Second, as we get depressed the depression system tends to throw other systems out of balance. For example, we may become more irritable or anxious. And as a result we may judge ourselves and/or others more harshly, which feeds the depression. Typical of depression is to devalue things, usually ourselves and accomplishments, but we may also devalue others. We may start to believe that things are darker than they are.

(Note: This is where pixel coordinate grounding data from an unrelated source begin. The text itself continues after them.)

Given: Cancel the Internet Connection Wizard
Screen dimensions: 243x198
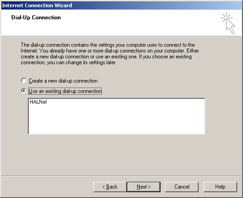Looking at the screenshot, I should [182, 187].
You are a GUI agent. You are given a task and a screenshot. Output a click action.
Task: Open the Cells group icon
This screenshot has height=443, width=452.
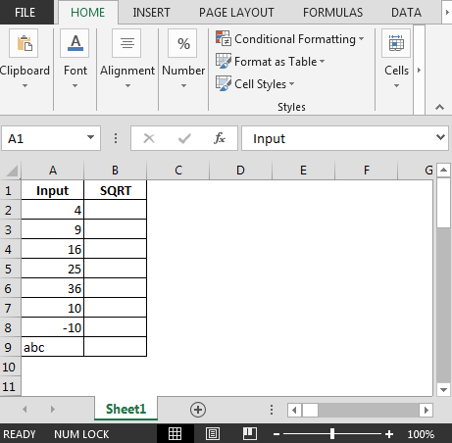(x=396, y=43)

Third, depression is about how the brain is operating at any particular time. So depression is very much felt ‘in the body’ and is about feelings. Depression was designed (evolved) to slow us down, to weaken self-confidence and make us more sensitive to possible social losses and threats. It does this by changing the way our bodies work. However, if we can get other systems to challenge the depression, by learning how to think differently about ourselves and events, then we have an opportunity to get things back into balance. This book will discuss how to recognize important depressing thoughts to work with and how to challenge them.

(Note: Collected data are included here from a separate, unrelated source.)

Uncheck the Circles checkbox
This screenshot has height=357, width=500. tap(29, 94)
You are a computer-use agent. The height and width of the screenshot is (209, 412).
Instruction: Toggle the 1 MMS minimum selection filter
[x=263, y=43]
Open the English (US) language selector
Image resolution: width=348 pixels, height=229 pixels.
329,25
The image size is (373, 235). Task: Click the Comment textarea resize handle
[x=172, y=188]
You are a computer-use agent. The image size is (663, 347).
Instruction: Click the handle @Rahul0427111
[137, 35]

This book is for people who would like to know more about depression – what it is and how to help oneself. It is not a cureall, nor a substitute for therapies like drugs or psychotherapy, nor can a book like this change the painful realities of living. It is simply one approach. Each person’s depression is, in part, similar to other people’s and in part unique to that person. What understanding can do is to offer a way to move out of depression rather than plunge further into it. There are many ways to challenge some of the negative thinking of depression. I will try to point out some pitfalls to watch out for and suggest some methods that will enable you to develop a more rational and compassionate approach to yourself.

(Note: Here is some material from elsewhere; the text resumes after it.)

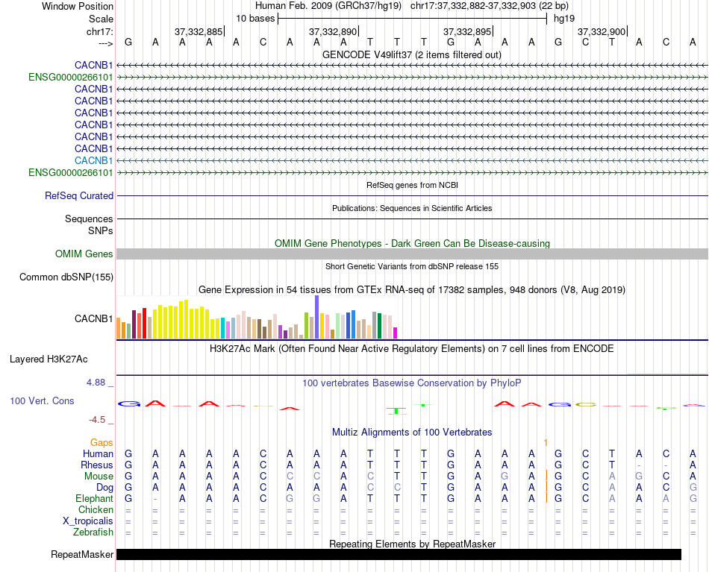
Task: Click the tallest purple bar in GTEx chart
Action: coord(317,317)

The book is divided into three parts. The first is the most technical. I have included this because many of the depressed people I see say that they would like to know more about depression itself. If it seems too technical, you can skip those bits you find difficult to follow; in fact, you can skip the whole of Part I if you like. Part II outlines some basic approaches to self-help. Here we will explore the role of thoughts and feelings, and how to challenge some of the thoughts and feelings that lead to a downward slide. There is a chapter devoted to how depressed people treat themselves (which is often very badly) and how to treat yourself more kindly. The more you learn to value yourself (or at least to stop devaluing yourself), the greater the chances of turning the depression system off. Each chapter in Part II is followed by a series of exercises you can try. In Part III the basic approaches covered in Part II are applied to special problems. These include the need for approval, anger, shame, lack of assertiveness, disappointment and perfectionism.
You will read of many other people’s depression. All names have, of course, been changed. Also, to avoid any chance of identification, the details of all the stories have been altered. Sometimes two or three cases have been rolled into one, again to avoid identification. The focus of each problem is on the specific themes that reveal the dilemmas and complexities of depression.
Our journey together may be a long one, but I hope it will equip you with some ideas of how to move out of depression. Recovering from depression usually requires time, effort and patience, but if you know what you are trying to achieve, and have a way forward, you are likely to be more successful in your efforts. So let’s begin.